Assistant Professor - Natural Resource and Ecology Management
Iowa State University
Did you know that Iowa’s smallest mammal weighs less than a tablespoon of butter? Or that 9 species of bats call Iowa’s forest home during the summer? Or that river otters have been documented in every county in Iowa? These facts, and many more, are the subject of a new, freely available book from Iowa State University Extension and Outreach titled, “Mammals of Iowa.”
The guide, which was written and developed by wildlife biologists from Iowa State University and the Iowa Department of Natural Resources, shares a wealth of information about each of 57 wild mammals routinely found in Iowa, including their habits and habitats in the state as well as the status of their populations. Supplemental information bookending the detailed species accounts features information about the relative sizes of the mammals of Iowa, the history of wild mammals in the state, and occasional visitors or especially rare species found in the state.
Each species account features a full color photo along with life-sized images of front and hind tracks that can be compared with tracks found in dirt or snow. A county map of Iowa is also included for each mammal, showing the likelihood of finding each species in each county of the state, using the most up-to-date and trust-worthy data from wildlife biologists and citizen scientists.

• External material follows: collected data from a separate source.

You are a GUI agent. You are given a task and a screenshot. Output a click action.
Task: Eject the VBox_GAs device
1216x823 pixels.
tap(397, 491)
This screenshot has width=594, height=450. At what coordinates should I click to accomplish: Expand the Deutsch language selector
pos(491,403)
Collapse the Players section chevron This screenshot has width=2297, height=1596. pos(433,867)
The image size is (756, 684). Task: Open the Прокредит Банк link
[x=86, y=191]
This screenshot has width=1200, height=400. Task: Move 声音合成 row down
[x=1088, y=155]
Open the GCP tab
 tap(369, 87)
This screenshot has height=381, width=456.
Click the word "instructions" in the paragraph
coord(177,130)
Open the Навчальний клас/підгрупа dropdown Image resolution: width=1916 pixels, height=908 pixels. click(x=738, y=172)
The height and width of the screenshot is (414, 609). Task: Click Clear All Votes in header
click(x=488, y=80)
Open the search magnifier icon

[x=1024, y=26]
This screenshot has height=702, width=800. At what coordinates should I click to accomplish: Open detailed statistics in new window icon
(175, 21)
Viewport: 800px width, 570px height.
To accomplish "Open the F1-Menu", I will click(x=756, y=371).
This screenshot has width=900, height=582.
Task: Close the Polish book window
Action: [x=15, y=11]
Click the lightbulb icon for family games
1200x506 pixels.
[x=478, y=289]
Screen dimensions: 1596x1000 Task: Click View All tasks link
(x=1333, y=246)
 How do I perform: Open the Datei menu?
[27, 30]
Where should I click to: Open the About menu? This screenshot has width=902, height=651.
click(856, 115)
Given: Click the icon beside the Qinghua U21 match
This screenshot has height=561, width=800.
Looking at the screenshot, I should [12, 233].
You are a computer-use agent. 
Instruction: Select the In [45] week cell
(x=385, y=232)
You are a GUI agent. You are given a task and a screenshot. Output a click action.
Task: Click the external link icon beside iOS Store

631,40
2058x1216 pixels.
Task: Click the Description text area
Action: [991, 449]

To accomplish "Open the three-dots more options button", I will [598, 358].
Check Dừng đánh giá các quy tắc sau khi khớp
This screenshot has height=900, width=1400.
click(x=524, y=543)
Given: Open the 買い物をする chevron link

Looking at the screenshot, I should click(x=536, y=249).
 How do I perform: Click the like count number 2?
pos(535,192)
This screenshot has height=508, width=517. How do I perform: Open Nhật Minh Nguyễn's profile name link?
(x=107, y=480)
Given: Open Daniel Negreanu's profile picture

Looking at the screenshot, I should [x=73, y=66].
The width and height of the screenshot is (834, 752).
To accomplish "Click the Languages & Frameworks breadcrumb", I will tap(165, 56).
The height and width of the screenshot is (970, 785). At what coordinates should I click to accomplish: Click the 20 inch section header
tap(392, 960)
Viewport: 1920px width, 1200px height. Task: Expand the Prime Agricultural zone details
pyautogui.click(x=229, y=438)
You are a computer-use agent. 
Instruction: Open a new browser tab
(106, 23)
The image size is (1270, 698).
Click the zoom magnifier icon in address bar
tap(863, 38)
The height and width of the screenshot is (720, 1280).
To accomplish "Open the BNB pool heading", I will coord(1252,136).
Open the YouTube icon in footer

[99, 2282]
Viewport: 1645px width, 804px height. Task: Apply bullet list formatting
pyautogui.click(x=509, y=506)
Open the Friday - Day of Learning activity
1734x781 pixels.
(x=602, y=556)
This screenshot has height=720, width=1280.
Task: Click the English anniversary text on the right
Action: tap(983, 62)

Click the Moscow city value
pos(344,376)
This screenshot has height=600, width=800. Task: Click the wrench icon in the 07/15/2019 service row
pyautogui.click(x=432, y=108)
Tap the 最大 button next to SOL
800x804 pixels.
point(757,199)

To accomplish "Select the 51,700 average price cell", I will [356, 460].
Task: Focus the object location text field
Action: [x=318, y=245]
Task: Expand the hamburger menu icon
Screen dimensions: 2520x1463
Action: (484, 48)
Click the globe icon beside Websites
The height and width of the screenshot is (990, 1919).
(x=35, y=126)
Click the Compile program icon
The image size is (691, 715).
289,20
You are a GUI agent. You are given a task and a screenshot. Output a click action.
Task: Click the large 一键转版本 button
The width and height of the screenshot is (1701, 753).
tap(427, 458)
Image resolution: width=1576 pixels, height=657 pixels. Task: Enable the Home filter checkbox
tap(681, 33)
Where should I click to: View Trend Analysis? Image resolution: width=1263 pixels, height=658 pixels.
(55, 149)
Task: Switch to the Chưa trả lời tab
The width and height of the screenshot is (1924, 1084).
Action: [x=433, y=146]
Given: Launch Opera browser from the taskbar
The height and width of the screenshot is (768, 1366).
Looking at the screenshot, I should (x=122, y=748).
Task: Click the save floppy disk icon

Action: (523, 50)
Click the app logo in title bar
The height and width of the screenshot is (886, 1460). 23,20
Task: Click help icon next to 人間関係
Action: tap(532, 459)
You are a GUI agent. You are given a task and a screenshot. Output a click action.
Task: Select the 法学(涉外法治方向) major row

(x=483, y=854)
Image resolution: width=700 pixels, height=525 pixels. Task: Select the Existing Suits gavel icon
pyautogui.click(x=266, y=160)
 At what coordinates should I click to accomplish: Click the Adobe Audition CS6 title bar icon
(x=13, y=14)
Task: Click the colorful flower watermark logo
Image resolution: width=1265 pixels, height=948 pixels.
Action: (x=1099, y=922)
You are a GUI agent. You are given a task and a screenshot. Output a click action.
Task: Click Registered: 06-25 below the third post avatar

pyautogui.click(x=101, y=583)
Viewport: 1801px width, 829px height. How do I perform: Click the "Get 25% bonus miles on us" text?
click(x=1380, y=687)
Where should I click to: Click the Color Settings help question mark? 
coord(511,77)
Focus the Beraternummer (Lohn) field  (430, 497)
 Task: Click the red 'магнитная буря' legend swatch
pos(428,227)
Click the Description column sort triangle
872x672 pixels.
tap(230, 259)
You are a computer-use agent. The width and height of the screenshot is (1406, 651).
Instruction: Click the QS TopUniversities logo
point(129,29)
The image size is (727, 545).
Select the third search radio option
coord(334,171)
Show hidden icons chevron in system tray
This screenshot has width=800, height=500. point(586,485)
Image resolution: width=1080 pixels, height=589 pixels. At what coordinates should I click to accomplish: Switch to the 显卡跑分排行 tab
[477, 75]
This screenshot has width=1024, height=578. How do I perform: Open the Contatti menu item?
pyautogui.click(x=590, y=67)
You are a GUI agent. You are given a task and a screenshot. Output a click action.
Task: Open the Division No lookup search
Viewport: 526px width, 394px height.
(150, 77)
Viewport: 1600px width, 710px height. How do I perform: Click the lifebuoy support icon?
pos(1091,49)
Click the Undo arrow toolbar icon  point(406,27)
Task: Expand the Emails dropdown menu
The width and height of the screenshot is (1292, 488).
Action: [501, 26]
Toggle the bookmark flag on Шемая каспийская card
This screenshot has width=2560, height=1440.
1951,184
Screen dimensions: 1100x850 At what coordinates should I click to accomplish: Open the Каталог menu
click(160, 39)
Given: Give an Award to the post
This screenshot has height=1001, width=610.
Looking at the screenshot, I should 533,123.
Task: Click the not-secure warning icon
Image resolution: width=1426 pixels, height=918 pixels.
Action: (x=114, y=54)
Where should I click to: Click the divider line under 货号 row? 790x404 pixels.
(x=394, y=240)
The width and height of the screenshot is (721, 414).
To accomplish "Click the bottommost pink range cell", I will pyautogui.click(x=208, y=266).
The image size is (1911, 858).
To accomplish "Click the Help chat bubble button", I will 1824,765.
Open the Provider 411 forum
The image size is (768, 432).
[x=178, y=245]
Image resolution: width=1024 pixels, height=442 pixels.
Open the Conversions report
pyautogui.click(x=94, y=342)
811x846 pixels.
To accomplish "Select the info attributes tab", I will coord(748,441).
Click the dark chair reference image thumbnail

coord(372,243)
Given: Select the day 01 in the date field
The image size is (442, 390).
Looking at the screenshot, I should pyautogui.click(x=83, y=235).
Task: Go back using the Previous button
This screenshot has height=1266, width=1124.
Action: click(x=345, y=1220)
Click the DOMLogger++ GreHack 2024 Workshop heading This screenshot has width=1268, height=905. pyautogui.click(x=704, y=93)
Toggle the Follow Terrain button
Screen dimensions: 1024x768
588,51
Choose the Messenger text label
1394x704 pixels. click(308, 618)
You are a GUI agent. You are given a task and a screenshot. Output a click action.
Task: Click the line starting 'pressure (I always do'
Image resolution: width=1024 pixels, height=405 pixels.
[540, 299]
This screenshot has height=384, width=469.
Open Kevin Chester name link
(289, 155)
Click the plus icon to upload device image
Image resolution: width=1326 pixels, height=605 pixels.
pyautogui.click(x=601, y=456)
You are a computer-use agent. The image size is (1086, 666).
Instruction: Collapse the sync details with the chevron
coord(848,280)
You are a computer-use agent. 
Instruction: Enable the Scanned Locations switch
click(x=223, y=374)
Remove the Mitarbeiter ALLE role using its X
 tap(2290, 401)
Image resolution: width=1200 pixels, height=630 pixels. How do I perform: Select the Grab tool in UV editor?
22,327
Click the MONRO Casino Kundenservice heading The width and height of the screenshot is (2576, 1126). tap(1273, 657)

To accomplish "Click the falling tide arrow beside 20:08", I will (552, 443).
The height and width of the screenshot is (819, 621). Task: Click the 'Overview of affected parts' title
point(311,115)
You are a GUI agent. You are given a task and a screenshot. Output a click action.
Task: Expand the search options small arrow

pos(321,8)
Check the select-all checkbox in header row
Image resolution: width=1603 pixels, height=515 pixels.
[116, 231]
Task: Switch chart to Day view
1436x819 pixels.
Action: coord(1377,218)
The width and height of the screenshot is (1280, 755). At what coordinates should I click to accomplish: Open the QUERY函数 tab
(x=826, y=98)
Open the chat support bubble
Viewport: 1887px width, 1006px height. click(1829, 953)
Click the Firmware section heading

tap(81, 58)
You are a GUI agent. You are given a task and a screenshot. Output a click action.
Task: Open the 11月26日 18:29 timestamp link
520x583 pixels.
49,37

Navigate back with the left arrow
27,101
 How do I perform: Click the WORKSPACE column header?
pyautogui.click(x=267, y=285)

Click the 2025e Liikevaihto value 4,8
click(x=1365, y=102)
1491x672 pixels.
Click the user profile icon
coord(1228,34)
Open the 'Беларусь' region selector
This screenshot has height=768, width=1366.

In telling the story of wild mammals in Iowa, the book also recounts the story of conservation in Iowa, describing the ecological restoration of many natural habitats and improved land stewardship that has played out over the last century and helped restore many species lost in the state’s earliest years. In doing so, it champions past successes, lead by Iowan’s that value wild places and wild things, and also identifies challenges on the horizon for rare or declining species like bats, spotted skunks, and white-tailed jackrabbits, among others.
Acreage owners should find the resource useful for identifying unfamiliar species or learning more about the other mammals that share their farms, timber stands, and prairies.
The PDF version of the book is available today for free download and printed copies will be sold at cost through the Iowa State University Extension Online Store starting in May of 2018 thanks to support for the development of the guide from the Iowa Department of Natural Resources REAP Conservation Education Program and Wildlife Diversity Program.